Nieuws

Verdroogde maïs

Gepubliceerd op
27 augustus 2018

Door de extreme weersomstandigheden van afgelopen zomer, lijkt het er op dat de maisopbrengst op veel bedrijven lager is dan verwacht. Niet alleen het aantal tonnen is lager, maar ook de kwaliteit. De variatie in opbrengst en kwaliteit is groot binnen Nederland. De vochtvoorziening is hierbij cruciaal geweest. Veel mais is verdroogd. Wanneer oogst je de mais en sla je het product op om uiteindelijk tot een zo optimale mineralenbenutting te komen?

De variatie tussen de maispercelen is groot dit jaar. Wel of niet beregenen maakte dit jaar duidelijk verschil. Mais dat beregend is heeft in ieder geval gevulde kolven en beschikt over nodige kwaliteit. De opbrengst en de kwalliteit van de verdroogde mais is een stuk minder. Ook tekenen de plekken met een slechte structuur in het maisperceel zich perfect af dit jaar. Maar wat gaan we doen met de kwalitatief mindere en verdroogde mais?

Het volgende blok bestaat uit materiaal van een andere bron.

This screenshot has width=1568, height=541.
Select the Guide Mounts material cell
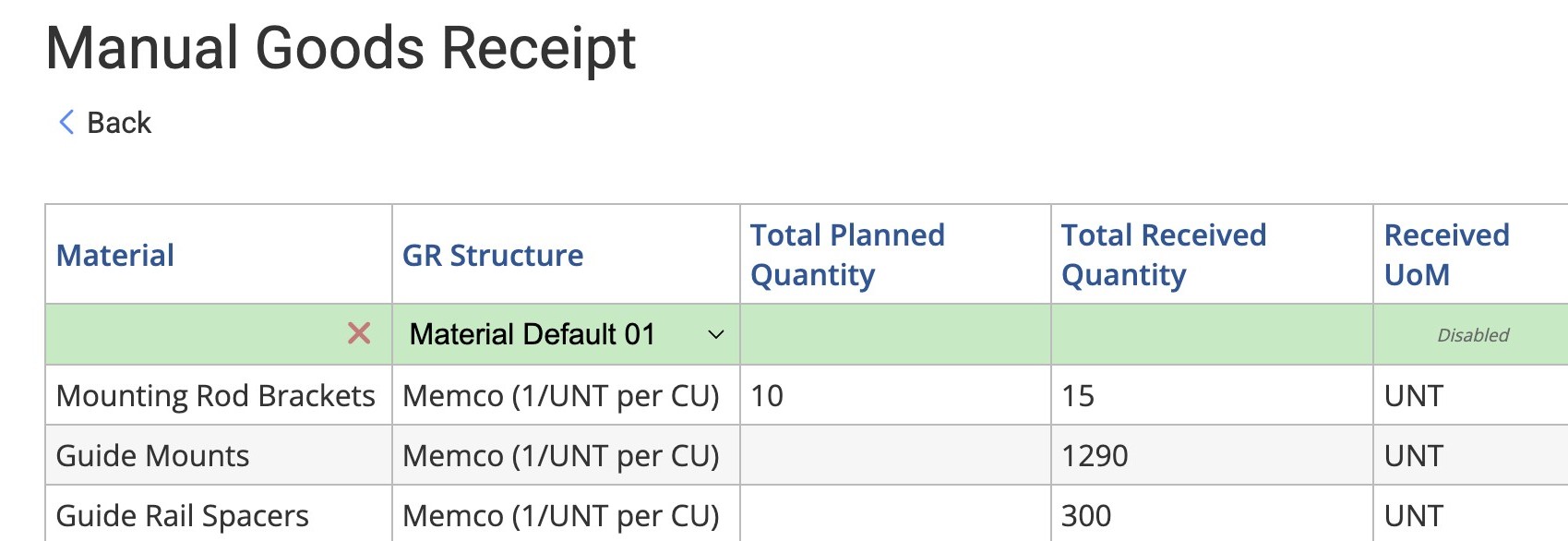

Bij zeer slechte mais is niet oogsten misschien wel de beste optie. Mais die nog niet kniehoog is, zonder kolf is gewoon 100% mislukt. Er staat her en der ook mais van 50 centimeter tot 2 meter waar geen kolf in zit. Dit gewas is wel te oogsten en te gebruiken als ruwvoer, maar je moet wel rekening houden met een mindere kwaliteit. Om dit gewas optimaal te benutten kun je kiezen om deze mais als volgt te oogsten:

  1. Gewoon verdelen over de hele kuil, waardoor deze kuil over de hele linie van mindere kwaliteit is. ·
  2. Slechte maïs bij elkaar in de ‘gewone’ maiskuil, zodat een deel van de kuil van minder kwaliteit is. ·
  3. Helemaal apart en bestemmen voor een andere diergroep.

De 1e optie is meest reëel, maar bedenk: de gemiddelde kwaliteit van de kuil zal flink lager worden, afhankelijk van de verhouding tussen goede en slechte mais. Let hier goed op bij de verdeling in de kuil, zodat er overal evenveel zit. Dit is een basis voor stabiele voeding aan de koeien. Het vraagt mogelijk wel meer krachtvoer vanwege de lagere voederwaarde. Of accepteren we een lagere productie bij de koeien?

De 2e optie is een vorm van ‘kort pijn lijden’. Oogst alle slechte percelen tegelijk en kuil deze bij elkaar in, waarbij dit stuk van de kuil apart word bemonsterd om het rantsoen goed aan te kunnen passen als het gevoerd moet worden. Niet ideaal, aar dat is het voer ook niet.

De 3e optie is een compleet aparte kuil maken, en het voer bestemmen voor dieren die er mee om kunnen gaan. Denk hierbij aan ouder jongvee en droge koeien. Het rantsoen moet dan verder nog wel geoptimaliseerd worden, maar de lagere voederwaarde (energie) is voor deze dieren mogelijk wel hoog genoeg. En er hoeft in ieder geval geen stro gekocht te worden om een goed rantsoen te verschralen. Bovendien is de goede mais dan volledig voor de productieve melkkoeien, waarbij minder correctie nodig is. Op deze manier werk je bovendien een goede mineralenbenutting in de hand.